Maddow is presumably prevented by a non-disparagement clause in her contract from speaking her mind about her fellow NBCUniversal employee. Even if she were not restricted by such a clause, Maddow would be too classy to call out Kelly as an overhyped fraud and an embarrassment to journalism. However, Maddow would be more than justified in resenting Kelly’s unearned and unmerited media spotlight. She would be right to wonder whether her employer would have sounded the trumpet for the hiring of someone not right-wing and not straight.
Kelly’s move to NBC News is already one of the worst big-media failures in history.

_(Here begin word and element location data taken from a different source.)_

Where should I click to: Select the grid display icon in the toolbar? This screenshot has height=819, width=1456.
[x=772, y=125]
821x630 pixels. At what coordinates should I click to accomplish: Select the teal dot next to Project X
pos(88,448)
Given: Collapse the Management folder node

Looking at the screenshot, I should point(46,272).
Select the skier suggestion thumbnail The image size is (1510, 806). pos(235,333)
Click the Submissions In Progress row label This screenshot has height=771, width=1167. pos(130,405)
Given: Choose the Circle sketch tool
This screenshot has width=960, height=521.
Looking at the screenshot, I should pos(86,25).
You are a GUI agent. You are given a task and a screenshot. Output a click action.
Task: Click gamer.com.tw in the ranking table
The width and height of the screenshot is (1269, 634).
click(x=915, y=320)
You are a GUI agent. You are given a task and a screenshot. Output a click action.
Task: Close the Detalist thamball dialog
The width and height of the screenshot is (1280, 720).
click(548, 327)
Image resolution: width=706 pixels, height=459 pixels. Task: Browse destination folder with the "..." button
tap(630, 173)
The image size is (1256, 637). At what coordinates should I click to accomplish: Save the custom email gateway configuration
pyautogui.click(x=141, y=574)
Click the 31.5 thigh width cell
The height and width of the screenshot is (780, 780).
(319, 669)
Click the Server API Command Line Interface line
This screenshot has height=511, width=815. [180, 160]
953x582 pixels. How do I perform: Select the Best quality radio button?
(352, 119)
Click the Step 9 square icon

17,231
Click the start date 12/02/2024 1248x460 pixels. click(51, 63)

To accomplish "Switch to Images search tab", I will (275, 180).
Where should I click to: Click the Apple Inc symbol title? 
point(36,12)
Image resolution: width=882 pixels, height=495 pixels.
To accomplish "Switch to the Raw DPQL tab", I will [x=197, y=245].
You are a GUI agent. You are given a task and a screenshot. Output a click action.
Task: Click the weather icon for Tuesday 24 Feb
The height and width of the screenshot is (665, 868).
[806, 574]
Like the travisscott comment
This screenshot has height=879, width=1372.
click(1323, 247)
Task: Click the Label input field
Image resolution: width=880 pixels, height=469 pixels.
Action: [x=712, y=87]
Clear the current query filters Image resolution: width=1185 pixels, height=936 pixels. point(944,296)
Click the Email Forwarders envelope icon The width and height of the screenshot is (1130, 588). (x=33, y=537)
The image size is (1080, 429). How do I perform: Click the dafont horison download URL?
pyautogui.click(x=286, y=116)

Did it ever dawn on the NBCUniversal executives who hired Kelly that she would not be able to bring her Fox News fan base with her, that she was nowhere as big of a name as they thought she was? (They seem to have come to that conclusion about Greta Van Susteren.) Did it ever dawn on these folks that they already had a star and proven ratings draw in-house? Why not have Maddow on NBC on Sunday nights?
Maddow further observes:
From the very beginning, I’ve had a deal with MSNBC that they don’t tell me what to cover, what not to cover or how to cover what I cover. I’m not trying to make people happy. I’m trying to do an excellent job telling the stories that I think are important. That’s all I can do…
When something important is happening, I want people to feel like they should come to me. Sometimes news will break during our hour, and whether or not we’re first, we’ve got to absorb it, figure out that it’s important, fact-check it, turn it around, present it to the viewers, and we nail it, and that can be a real source of pride.
Kelly will never know what’s it’s like to feel the sort of pride Maddow feels. It’s the pride that comes from refusing to contribute to the dumbing down of American political culture and standing up night after night for truth and wisdom. It’s hard work, and it’s good to see hard work rewarded.